> [The task]: Only certain lines below are wanted: those starting at the line containing "The width and height of the screenshot is (720, 390)." and ending at the line containing "1397x857 pixels. coord(959,211)", both included, each retyped exactly.

> [Data supplied]:
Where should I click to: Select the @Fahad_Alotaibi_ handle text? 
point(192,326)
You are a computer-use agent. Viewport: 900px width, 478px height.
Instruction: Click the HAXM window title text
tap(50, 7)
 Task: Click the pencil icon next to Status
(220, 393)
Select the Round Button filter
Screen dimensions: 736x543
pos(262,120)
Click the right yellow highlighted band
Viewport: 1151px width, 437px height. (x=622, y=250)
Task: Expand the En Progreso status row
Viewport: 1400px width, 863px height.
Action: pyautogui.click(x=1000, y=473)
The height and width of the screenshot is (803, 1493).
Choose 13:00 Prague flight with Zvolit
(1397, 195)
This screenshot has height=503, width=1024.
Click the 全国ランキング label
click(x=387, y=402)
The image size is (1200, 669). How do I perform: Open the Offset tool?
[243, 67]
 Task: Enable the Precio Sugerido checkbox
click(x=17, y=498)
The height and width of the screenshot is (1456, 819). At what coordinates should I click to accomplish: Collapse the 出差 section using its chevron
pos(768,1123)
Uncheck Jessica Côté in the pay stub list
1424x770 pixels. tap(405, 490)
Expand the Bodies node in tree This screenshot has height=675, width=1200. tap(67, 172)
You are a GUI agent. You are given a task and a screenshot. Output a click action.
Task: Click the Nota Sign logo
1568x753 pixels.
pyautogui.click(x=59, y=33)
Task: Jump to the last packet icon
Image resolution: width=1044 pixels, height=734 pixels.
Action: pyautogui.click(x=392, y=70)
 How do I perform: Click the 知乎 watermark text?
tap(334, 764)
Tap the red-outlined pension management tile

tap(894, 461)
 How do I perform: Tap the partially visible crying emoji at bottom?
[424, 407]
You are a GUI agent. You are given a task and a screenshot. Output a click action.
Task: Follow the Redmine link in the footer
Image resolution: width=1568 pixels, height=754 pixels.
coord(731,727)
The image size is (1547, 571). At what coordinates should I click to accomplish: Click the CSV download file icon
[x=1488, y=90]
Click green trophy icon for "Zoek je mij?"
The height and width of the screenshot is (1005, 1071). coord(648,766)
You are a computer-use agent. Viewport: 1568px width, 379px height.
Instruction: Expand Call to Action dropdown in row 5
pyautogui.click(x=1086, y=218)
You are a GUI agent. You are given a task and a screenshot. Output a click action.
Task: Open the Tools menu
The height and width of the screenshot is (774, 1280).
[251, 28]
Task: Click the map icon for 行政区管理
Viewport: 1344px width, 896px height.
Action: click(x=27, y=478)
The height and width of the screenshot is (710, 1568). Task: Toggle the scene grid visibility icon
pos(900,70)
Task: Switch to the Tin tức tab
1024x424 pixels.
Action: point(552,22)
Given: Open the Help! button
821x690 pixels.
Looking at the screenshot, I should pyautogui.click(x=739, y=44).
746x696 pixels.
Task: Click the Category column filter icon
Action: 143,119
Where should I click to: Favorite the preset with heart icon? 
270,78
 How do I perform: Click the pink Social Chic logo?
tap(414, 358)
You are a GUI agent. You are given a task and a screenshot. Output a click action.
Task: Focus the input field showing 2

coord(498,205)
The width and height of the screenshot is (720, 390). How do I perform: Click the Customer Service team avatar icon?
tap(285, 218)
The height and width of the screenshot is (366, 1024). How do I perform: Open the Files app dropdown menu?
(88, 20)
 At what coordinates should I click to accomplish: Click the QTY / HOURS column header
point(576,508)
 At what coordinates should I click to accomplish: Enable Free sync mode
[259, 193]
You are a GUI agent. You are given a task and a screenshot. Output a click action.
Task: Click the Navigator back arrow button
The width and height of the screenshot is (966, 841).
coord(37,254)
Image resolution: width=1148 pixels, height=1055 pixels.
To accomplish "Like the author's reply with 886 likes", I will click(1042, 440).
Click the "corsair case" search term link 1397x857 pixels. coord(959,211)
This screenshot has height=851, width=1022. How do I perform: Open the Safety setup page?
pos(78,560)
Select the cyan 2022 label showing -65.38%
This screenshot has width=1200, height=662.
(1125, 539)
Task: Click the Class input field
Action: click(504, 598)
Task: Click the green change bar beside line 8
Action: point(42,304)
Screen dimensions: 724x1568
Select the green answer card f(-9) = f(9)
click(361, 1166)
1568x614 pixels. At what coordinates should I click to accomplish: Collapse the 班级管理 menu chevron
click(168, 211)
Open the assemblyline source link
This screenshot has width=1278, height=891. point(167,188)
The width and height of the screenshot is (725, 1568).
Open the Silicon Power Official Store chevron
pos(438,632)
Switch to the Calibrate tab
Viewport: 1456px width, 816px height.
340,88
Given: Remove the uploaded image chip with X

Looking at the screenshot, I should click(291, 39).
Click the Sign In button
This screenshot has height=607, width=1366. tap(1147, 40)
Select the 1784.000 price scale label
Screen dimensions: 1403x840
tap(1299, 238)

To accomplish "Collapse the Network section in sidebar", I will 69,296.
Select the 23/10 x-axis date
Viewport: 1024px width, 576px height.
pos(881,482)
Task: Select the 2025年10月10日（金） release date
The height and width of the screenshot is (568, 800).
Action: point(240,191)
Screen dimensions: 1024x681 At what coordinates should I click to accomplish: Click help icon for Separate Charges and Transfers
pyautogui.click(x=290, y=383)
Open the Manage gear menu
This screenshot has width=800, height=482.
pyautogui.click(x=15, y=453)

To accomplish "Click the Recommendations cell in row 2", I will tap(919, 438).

> [Solution]:
The width and height of the screenshot is (720, 390). How do I perform: Click the Customer Service team avatar icon?
tap(285, 218)
The height and width of the screenshot is (366, 1024). How do I perform: Open the Files app dropdown menu?
(88, 20)
 At what coordinates should I click to accomplish: Click the QTY / HOURS column header
point(576,508)
 At what coordinates should I click to accomplish: Enable Free sync mode
[259, 193]
You are a GUI agent. You are given a task and a screenshot. Output a click action.
Task: Click the Navigator back arrow button
The width and height of the screenshot is (966, 841).
coord(37,254)
Image resolution: width=1148 pixels, height=1055 pixels.
To accomplish "Like the author's reply with 886 likes", I will click(1042, 440).
Click the "corsair case" search term link 1397x857 pixels. coord(959,211)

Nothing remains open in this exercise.